An ice refrigeration plant has two basic systems: a brine solution circulation system and an ammonia circulation system, which interface inside the chiller. A liquid refrigerant—in this case, ammonia—is used to draw heat out of the brine, and the brine is then moved into the rink, cooling the ice. This is called an indirect refrigeration system: the ammonia does not leave the mechanical room in the arena.
(In a direct cooling system, which is rarely used in public arenas, the liquid refrigerant—which can be ammonia or freon—is pumped through piping underneath a rink’s surface where the potential for a leak is greater.)
There are several differences between the new ice plant at the AV Multiplex and the ice plant that was in the Fernie arena, Pley explained. “It’s not an immersion ammonia system, it’s a spray ammonia system inside.
“Our system has a pressure relief system on the brine side as well. In Fernie, the brine system failed, pressurized (with ammonia leaking from the ammonia circulation system) and a brine pipe burst,” he said.
On Nov. 3, a small leak was discovered and a crack found in a weld in the new ice plant at the Multiplex. The city shut the facility down, had the weld repaired, and during a pressure test a second crack in the same weld was discovered. Once it was repaired, another pressure test revealed a total of nine sub-surface fissures, or tiny cracks, in the same weld.
“The ammonia system passed a pressure test after the weld repairs,” Pley said. “The brine system operates at low pressure, was not affected by the weld crack, and was therefore not pressure tested. If there were ammonia leaks out of view inside the chiller the brine solution would be contaminated with ammonia,” he added.
“Brine tests indicate no such leakage.”
The City of Port Alberni has three main requirements they need to satisfy before Technical Safety BC will consider signing off on a certificate of inspection: they must provide proof that the refrigeration plant has been shut down; provide a written, documented procedure for monitoring the plant when it is not in operation; and a fit-for-service assessment by the manufacturer of the entire ice plant unit.
Acuren Industrial Services’ metallurgic engineers performed a fit-for-service test on the welded repair but not the rest of the unit, “although non-destructive testing indicated that there were no issues with other welds,” Pley said.
Hill said TSBC clarified that they wanted a fit-for-service test of the whole ammonia system, or chiller.

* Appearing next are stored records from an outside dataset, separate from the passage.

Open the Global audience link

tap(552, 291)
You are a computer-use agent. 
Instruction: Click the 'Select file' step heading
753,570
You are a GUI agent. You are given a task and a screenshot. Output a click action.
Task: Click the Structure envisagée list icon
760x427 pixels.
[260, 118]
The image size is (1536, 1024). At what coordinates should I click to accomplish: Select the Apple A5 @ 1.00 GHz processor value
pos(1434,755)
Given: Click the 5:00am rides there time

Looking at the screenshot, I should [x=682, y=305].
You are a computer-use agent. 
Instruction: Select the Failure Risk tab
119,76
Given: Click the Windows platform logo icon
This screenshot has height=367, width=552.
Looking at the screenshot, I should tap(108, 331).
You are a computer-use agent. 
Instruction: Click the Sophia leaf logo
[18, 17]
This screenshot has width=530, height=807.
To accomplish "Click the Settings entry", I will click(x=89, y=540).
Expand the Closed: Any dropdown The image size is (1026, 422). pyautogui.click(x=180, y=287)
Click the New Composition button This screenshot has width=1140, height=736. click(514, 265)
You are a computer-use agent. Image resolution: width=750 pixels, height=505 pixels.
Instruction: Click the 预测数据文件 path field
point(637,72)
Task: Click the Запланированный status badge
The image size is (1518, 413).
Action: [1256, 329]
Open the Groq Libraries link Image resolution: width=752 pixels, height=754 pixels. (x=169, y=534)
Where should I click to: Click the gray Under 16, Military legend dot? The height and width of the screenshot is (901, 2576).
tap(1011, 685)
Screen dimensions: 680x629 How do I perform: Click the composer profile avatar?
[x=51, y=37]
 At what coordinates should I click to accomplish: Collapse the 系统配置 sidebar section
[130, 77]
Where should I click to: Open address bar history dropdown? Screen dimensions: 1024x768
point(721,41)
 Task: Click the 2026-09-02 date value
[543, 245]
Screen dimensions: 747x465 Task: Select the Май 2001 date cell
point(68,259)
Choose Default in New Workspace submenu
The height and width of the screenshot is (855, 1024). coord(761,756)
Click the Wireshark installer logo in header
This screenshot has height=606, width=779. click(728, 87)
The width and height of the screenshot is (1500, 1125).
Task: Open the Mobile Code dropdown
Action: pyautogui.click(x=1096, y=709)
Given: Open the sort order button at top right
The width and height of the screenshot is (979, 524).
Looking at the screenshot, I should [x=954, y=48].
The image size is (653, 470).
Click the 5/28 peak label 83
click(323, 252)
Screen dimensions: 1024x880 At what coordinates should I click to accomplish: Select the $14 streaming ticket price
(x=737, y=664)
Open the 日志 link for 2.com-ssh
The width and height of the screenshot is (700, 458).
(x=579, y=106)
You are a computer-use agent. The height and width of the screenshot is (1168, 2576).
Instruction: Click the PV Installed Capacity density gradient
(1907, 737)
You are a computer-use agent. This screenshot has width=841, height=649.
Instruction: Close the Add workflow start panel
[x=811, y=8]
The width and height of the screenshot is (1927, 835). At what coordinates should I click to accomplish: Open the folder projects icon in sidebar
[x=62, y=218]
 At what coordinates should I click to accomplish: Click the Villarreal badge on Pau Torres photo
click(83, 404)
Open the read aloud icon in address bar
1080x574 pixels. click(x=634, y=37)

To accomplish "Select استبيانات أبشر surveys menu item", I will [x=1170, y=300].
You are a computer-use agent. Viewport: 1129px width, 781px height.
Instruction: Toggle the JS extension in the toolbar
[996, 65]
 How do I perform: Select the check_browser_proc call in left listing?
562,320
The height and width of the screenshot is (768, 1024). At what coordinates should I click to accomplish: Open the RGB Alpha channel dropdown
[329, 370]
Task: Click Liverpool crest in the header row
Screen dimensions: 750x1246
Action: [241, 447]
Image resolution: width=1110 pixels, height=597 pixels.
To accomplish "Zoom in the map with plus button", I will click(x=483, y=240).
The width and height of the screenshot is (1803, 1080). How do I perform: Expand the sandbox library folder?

The manufacturer is also going to examine the entire installation of the ice plant, because they have some questions too, he said.
“More information coming in is showing there is a deeper issue here.”
Hill said TSBC has asked the manufacturer, which is from Arlington, Texas, for a list of other ice plants they have sold. “We want a list of other chillers in B.C. and Canada.”
The TSBC request for proof that the ice plant has been shut down is part of the safety order because it has not been decommissioned, and there may still be coolant present. Ammonia is safe at low levels, but accumulations of the gas can cause exposure to the public.
“We do not let our guard down,” Hill said. “We maintain the same rigour as if you’re operating.”
The same goes for the request for documentation: there are procedures that must be followed during a shutdown, and TSBC wants proof that the procedures were followed.
It’s the same as auditing the logbooks: the onus is on the duty holder, in this case the city, to provide proof of oversight.
“When we get this thing back up and running, we’re going to be better as a community because we’ve learned something,” Hill said.